À l’heure dite, le maître entra dans la salle des fêtes, monta sur la chaire et demanda : “est-ce que vous savez de quoi je vais parler ?

Non, nous n’en avons aucune idée !” répondirent en riant les concitoyens échaudés le dimanche précédent.

Bien, si vous ne savez rien, il est inutile que je vous parle, puisque l’on ne peut discuter que sur ce que l’on connaît déjà.”

Et le maître salua la salle et sortit.

Le maire vint voir à nouveau le maître de sagesse et le supplia de donner aux habitants une dernière chance le dimanche suivant.

À l’heure dite, la Maître entra dans la salle des fêtes et monta sur chaire. Personne ne riait plus. On entendait les mouches voler.

Le Maître posa la même question : “savez-vous de quoi je vais parler ?”

Échaudée par son expérience des deux dimanches précédents, l’assemblée répondit prudemment d’une seule voix : “Hé bien, il y en a qui savent et il y en a qui ne savent pas…”

Le gourou dans le vase

“Parfait,” répondit le maître, “dans ce cas que ceux qui savent expliquent tout à ceux qui ne savent pas.” Et il quitta la salle, puis quitta le village.

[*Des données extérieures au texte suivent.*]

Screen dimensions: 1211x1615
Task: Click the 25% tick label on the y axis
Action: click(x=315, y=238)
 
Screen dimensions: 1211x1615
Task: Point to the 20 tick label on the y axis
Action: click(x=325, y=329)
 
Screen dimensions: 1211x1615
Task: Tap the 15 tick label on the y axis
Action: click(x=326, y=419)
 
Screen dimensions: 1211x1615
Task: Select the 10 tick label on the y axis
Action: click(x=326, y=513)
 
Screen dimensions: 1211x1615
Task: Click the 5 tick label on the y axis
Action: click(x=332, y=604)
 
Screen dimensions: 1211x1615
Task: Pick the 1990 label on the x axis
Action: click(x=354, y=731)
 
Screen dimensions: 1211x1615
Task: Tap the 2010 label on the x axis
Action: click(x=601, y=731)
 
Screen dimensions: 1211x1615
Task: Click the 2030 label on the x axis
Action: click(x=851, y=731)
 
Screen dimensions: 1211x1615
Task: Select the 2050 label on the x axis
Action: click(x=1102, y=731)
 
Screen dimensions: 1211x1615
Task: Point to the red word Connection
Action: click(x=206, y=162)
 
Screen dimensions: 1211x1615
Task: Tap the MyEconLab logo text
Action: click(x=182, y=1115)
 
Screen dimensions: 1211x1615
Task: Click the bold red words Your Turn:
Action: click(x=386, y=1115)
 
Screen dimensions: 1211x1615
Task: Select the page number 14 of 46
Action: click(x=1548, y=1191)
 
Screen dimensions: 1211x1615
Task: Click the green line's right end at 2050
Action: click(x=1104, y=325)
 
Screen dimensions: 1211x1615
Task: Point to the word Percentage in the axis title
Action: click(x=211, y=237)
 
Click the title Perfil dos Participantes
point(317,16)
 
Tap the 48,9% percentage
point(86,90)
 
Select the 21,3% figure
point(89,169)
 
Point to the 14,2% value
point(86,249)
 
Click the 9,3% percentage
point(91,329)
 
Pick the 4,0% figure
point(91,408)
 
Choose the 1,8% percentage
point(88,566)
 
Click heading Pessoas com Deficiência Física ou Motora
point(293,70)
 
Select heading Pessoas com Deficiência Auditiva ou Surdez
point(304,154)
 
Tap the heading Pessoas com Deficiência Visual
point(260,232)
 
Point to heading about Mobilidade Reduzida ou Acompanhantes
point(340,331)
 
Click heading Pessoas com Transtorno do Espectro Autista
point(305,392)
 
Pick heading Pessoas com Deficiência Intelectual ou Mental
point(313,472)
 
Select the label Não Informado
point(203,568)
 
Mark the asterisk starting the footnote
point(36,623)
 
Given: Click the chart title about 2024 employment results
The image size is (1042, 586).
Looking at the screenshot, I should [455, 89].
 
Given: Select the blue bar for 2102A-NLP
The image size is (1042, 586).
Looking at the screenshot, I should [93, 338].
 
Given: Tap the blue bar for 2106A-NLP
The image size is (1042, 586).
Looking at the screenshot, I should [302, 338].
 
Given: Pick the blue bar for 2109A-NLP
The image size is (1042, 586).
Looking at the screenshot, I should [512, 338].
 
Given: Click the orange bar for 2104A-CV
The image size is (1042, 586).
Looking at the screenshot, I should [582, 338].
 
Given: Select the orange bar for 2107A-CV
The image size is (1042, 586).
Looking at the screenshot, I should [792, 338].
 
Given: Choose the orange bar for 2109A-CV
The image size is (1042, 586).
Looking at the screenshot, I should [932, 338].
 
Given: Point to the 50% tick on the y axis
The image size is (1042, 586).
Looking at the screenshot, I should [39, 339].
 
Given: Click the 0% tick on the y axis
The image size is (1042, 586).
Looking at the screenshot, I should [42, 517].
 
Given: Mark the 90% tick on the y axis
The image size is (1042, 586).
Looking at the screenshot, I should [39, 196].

J’ai lu que, vers les années 70, à l’époque des beatniks et des hippies (qui avaient récupéré la conception de “consommation zéro” des beatniks – nom qui signifie par dérision “génération épuisée”, mouvement né à New York), mais qu’il se retrouva illico dans la vase du lac de ce parc.

Conclusion sur la sagesse du quotidien

Mais n’est pas maître de sagesse du quotidien qui veut et en plus, selon l’Évangile, car nul n’est maître de sagesse dans son pays. Ceux de Chine venaient de l’Inde, ceux du Japon venaient de Chine, ceux de Turquie venaient de l’Iran, et ainsi de suite.

“Etre réellement conscient que l’on est ignorant est un grand pas vers le savoir”.

Transformer sa connaissance en sagesse au quotidien

Pour conclure cette chronique, voici 16 aphorismes d'Henry Plée :

  1. Définissez vos objectifs de vie.
  2. Conservez et concentrez votre “énergie”. Votre vie en dépend.
  3. Apprenez à transformer votre connaissance en sagesse.
  4. Cessez de rêver : soyez présents ici et maintenant.
  5. Respirez consciemment.
  6. Maîtrisez le cheval, prenez soin de la voiture, éveillez le cocher, découvrez le maître (il es question ici de l’homme en tant qu’attelage).
  7. Remplacez l’événement fortuit par l’action voulue.
  8. Ne faites pas plus que ce qui est nécessaire (en “recherche de vérité”).
  9. Postez un veilleur à la porte des “impressions”.
  10. En toute activité, apprenez à déceler le jeu des trois forces : l’intellectuelle, l’émotive, le physique.
  11. Ne croyez rien. Vérifiez tout.
  12. Distinguez, la Volonté supérieure des volontés inférieures.
  13. La force que l’on exerce donne plus de force. La faiblesse à laquelle on se laisse aller donne plus de faiblesse.
  14. Eloignez-vous de toutes les manifestations de votre “machine”.
  15. Sachez distinguer la qualité de l’essence de celle de la “persona”.
  16. Restez  sur la rive du fleuve-temps, et observez le courant.